Now, this is from Vega's album about Carson McClullers (a woman), who was married and divorced, and then lived with another man for a short while without marrying him. I don't see anything about her having children, and the two men never met as far as I can see.

This also doesn't seem to be about Vega herself. She is divorced from her first husband, with whom she had a child she is still close to. And she is remarried now. So this "squeezed heart" idea could stem from that, but then why say there is no "we" for her to be part of in her own name-- what about her own child? Well, the kid does have her father's last name...

I'm going to say this is about Vega herself, as McCullers' story lines up even less, even if Vega-as-McCullers features heavily in the video. McCullers seems too haughty, world-weary, and jaded to have come up with such a tender idea, anyway. True, the part about being "separate" from the world does seem to apply.
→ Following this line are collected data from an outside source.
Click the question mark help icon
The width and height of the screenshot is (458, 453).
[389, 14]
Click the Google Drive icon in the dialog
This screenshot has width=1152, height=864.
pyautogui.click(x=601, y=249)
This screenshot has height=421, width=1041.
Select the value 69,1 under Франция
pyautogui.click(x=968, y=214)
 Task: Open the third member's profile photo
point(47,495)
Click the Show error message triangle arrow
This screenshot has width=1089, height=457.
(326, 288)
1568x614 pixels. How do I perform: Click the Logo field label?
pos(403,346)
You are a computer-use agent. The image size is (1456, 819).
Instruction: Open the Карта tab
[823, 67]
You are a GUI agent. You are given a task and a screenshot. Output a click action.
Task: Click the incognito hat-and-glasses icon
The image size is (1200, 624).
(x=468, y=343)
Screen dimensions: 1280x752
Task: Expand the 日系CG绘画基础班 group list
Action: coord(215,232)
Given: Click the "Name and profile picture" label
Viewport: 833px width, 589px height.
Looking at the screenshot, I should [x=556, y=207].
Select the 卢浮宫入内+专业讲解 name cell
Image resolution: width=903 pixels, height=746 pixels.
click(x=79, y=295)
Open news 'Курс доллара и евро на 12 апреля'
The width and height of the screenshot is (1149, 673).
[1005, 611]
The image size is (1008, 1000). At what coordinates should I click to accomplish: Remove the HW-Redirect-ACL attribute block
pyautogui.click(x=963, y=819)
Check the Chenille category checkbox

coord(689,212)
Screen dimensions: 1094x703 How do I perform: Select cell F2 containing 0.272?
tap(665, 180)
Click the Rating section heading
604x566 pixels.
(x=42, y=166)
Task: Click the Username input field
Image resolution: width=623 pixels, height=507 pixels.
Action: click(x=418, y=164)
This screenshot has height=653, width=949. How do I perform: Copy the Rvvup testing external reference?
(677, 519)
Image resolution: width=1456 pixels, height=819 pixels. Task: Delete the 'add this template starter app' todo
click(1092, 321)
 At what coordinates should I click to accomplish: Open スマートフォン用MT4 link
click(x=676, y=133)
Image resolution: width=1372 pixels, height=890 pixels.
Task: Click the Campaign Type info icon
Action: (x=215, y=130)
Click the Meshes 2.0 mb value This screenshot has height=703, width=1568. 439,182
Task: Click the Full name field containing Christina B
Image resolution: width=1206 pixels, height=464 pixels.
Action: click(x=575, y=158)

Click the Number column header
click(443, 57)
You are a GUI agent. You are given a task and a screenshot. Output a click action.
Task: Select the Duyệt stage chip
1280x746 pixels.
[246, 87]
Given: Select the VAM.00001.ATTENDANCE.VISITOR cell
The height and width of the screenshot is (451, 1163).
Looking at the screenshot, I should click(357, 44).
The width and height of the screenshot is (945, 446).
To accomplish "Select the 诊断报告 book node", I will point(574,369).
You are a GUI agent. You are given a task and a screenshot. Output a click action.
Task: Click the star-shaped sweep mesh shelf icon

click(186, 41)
The song continues: "I belong to be with the two of you/ And we make three/ As a family/ That is why you're the 'we' of me." Is she trying to get her daughter to be part of her new family with her second husband? We do not know when she wrote the song, but she re-married in 2006 and released the son in 2016. If the kid and her step-father are not close after 10 years... Or maybe they were, but then something caused a rift and she is trying to sew it back up.

The Biblical story of Noah is invoked: "Noah may have got it wrong... Noah's ark admitted only two by two/ We know this isn't always true... because there's one more that could belong."

According to the Bible, the animals that boarded the ark in pairs were the "unclean" ones,  and the "clean" ones came in in herds of seven. But most likely that detail is not what she means to refer to.

Rather, she rebuts the idea that families are made of pairs by saying there can be a family of three-- a pair of parents and a child.

So, what does the expression "the we of me" mean? It probably means "my 'we,' that is, the people I mean when I use the word 'we.'" Namely: herself, her current husband and her daughter. By extension, her current husband's 'we' includes himself, her, and the child.

On a psychological level, "You are the 'we' of me" means "You two are the group I most intensely feel myself a part of."

Wings can be for flight, away from danger. But wings can also be spread over a family for warmth, closeness, and protection.